§ Text block
------------------------------------------------------------
NachoTuesdayAI Does Not Fail. The Foundation Does
Webinar summary
In this NachoTuesday episode, host Andy Karuza is joined by Ken and Drew from Ancient Technologies to discuss why many AI initiatives fail despite successful demos. The conversation emphasizes that "AI does not fail; the foundation does," highlighting that poor data architecture and inconsistent data sources are the primary culprits behind fragmented AI performance. The guests explain how their nearshore engineering teams in Latin America help US companies bridge the gap between "vibe coding" (experimental AI) and production-grade systems by focusing on data provenance, engineering discipline, and centralized governance.
5 Key Takeaways
The Demo-to-Production Gap: Many AI projects succeed in controlled "playgrounds" with static data but fail in the real world where data is messy and constantly changing. Moving to production requires rigorous iteration and "showing the work" to validate AI outputs.
Data Engineering is the New Priority: While AI models get the spotlight, data engineers are the critical "non-negotiable" for modern architecture. They ensure data lineage, ownership, and real-time pipeline updates, which are essential to prevent model degradation and hallucinations.
Fix the Foundation, Not the "Shiny Tool": Companies often over-complicate their tech stacks by chasing new AI vendors instead of fixing fundamental data quality issues. Bad data on the front end only amplifies broken outputs on the back end.
Security via Hygiene: Unified AI systems across an organization require strict data governance and access controls. The dichotomy between centralized data storage and decentralized access makes fundamental security hygiene (permissions and structure) more important than ever.
The Nearshore Advantage: Nearshore teams (specifically in Latin America) provide a cultural and time-zone alignment that traditional offshore models often lack. This allows external developers to function as a cohesive, embedded part of a US company's core engineering team rather than just a vendor.
------------------------------------------------------------
§ Work to complete
a. In the webinar summary, what three things do data engineers ensure?
b. Reproduce the part of the webinar summary that opens with the words containing "Security via Hygiene: Unified" and closes with "just a vendor.".

Stored entries
------------------------------------------------------------
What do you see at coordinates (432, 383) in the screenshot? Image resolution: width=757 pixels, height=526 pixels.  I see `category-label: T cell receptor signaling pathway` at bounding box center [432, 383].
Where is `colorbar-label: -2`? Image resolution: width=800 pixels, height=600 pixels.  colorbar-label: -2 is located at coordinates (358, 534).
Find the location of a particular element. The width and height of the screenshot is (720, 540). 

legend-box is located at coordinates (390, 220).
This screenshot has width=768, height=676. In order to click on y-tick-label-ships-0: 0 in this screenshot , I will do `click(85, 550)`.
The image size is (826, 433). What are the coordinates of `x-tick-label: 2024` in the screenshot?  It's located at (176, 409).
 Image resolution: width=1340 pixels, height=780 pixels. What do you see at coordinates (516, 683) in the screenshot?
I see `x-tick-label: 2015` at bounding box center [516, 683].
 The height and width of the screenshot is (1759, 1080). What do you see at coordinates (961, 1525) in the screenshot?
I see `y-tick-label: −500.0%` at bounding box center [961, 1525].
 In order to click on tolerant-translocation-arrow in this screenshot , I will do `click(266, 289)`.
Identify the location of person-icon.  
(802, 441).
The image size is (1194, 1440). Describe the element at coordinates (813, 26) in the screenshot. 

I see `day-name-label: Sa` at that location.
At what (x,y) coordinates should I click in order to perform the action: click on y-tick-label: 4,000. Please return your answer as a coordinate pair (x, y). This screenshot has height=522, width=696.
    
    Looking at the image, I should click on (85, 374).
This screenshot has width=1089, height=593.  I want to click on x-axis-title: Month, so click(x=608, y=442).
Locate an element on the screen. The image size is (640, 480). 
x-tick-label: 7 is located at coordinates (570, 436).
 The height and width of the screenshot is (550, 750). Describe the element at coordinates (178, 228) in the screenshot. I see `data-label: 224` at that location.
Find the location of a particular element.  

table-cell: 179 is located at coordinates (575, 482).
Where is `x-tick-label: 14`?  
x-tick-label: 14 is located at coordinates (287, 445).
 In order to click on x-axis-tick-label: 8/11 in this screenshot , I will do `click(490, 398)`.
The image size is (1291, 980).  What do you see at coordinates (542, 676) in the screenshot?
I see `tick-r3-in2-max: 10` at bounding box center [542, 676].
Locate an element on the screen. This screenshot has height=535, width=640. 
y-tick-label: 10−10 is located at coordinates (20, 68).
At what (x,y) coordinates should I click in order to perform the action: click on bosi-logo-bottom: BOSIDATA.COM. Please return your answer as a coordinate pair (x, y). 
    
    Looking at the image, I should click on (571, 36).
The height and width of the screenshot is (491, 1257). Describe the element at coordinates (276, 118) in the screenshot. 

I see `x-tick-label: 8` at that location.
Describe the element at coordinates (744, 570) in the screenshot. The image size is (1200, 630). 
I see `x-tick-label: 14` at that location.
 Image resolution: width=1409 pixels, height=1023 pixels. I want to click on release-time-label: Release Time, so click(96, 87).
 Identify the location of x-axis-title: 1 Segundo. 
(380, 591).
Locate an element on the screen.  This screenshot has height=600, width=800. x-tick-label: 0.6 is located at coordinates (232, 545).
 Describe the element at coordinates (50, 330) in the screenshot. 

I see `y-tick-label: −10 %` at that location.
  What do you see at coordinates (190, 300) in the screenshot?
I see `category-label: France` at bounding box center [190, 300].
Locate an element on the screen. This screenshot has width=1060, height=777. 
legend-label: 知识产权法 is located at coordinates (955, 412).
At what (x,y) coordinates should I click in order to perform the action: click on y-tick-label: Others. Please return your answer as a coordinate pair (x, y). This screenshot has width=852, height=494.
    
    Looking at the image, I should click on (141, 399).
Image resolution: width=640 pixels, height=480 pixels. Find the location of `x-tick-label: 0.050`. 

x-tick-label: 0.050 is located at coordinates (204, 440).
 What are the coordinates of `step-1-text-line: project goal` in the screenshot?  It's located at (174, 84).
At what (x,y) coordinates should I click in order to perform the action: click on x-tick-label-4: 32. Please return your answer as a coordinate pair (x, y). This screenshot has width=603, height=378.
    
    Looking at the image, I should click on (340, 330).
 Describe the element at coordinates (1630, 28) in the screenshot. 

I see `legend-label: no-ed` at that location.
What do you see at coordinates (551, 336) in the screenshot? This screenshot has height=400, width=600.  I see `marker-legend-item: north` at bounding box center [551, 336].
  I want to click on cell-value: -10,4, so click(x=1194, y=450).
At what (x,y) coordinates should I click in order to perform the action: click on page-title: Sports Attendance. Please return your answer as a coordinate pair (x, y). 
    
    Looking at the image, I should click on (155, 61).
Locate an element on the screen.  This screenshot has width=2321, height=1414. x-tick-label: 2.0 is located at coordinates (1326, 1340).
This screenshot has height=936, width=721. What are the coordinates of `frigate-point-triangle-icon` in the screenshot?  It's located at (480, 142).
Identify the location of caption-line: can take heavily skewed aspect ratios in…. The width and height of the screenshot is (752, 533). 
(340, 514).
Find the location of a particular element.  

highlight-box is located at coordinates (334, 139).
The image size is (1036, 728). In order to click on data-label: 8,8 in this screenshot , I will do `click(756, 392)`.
------------------------------------------------------------
§ Solutions
a. Data lineage, ownership, and real-time pipeline updates.

b.
Security via Hygiene: Unified AI systems across an organization require strict data governance and access controls. The dichotomy between centralized data storage and decentralized access makes fundamental security hygiene (permissions and structure) more important than ever.
The Nearshore Advantage: Nearshore teams (specifically in Latin America) provide a cultural and time-zone alignment that traditional offshore models often lack. This allows external developers to function as a cohesive, embedded part of a US company's core engineering team rather than just a vendor.